** Opening Exercise inputs block **

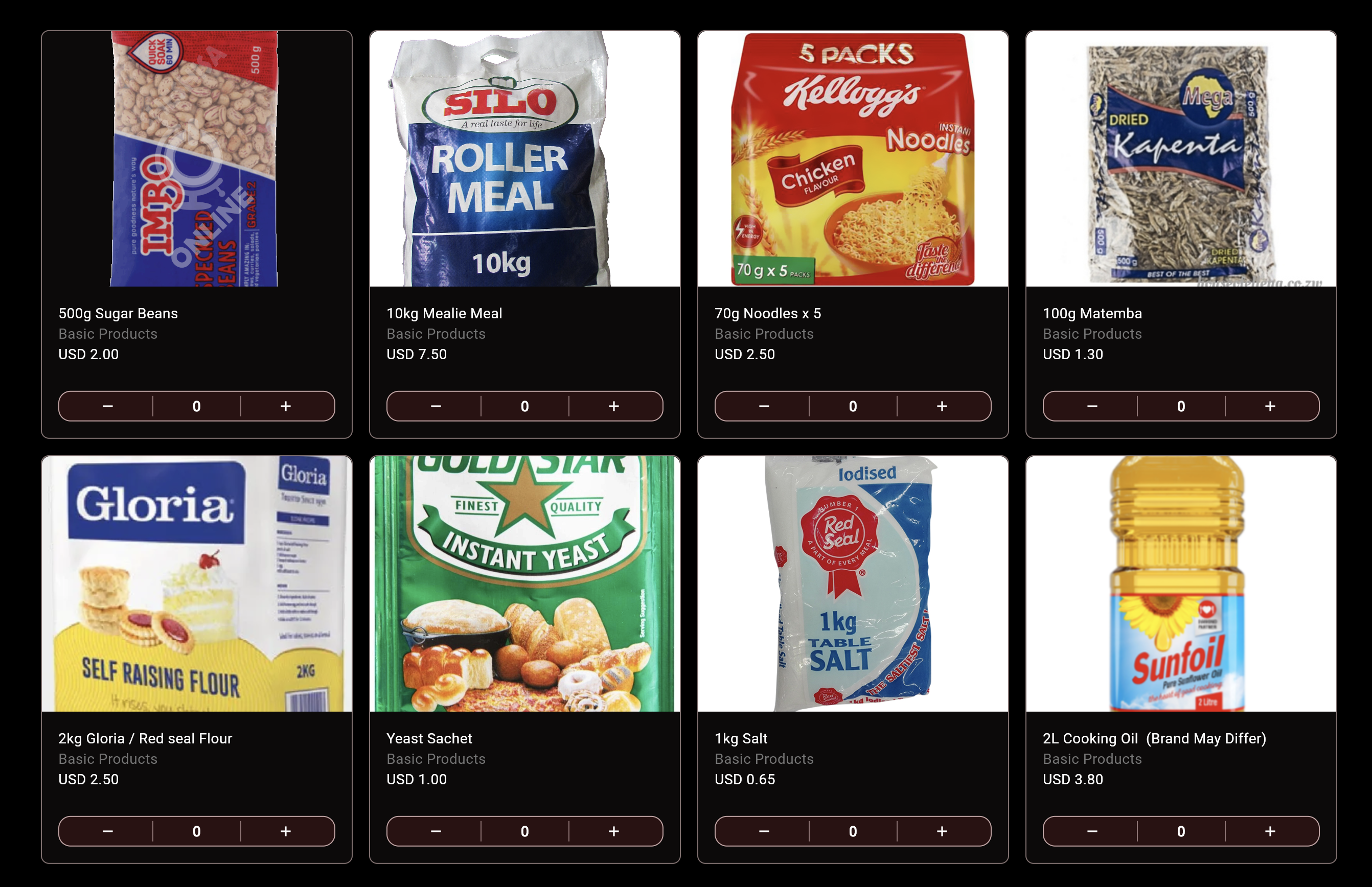The width and height of the screenshot is (1372, 887).
Task: Add one 10kg Mealie Meal
Action: 614,406
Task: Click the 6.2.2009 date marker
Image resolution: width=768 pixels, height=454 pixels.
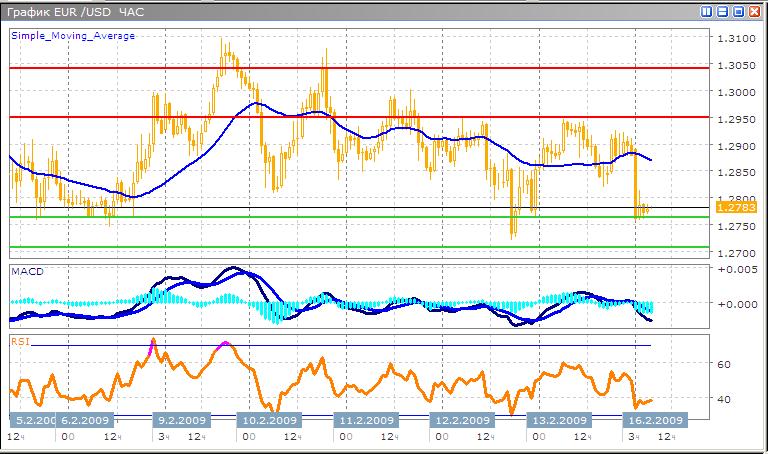Action: click(x=87, y=420)
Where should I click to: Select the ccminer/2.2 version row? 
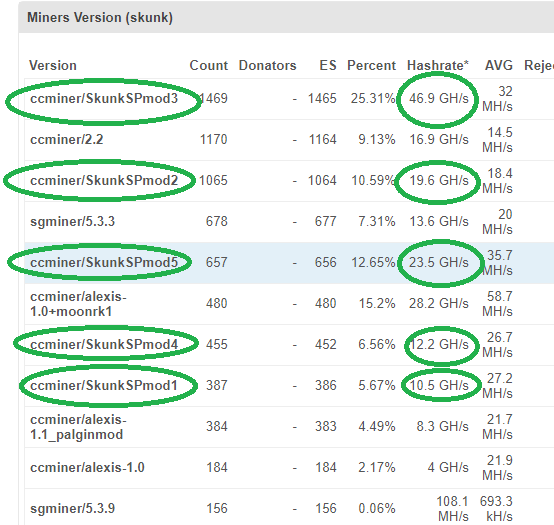pos(289,140)
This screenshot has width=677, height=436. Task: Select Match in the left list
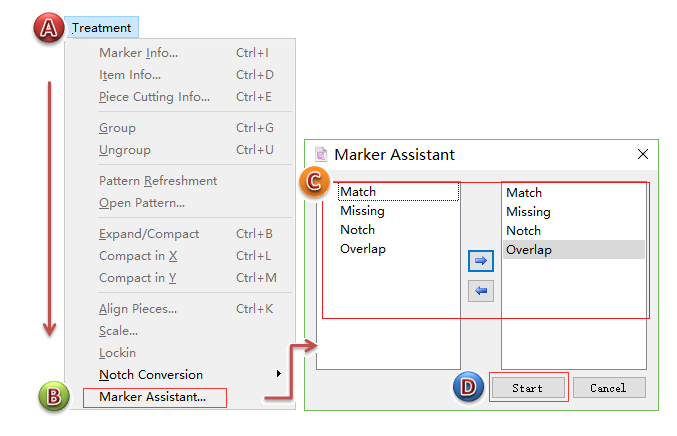(357, 192)
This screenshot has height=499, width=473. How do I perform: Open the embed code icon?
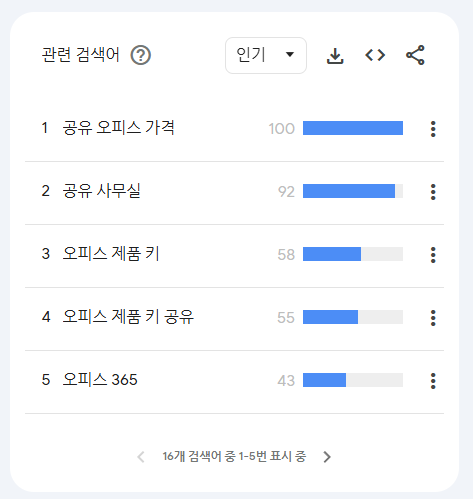(375, 55)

** Closing Exercise inputs block **

Task goal
Repeat word for word, and nothing more, the lines between the line containing "Image resolution: width=768" and the last line of the records above, inclusive, without pictures.

Problem solution
Image resolution: width=768 pixels, height=454 pixels.
Action: click(x=87, y=420)
Where should I click to: Select the ccminer/2.2 version row? 
pos(289,140)
This screenshot has width=677, height=436. Task: Select Match in the left list
(357, 192)
This screenshot has height=499, width=473. How do I perform: Open the embed code icon?
(375, 55)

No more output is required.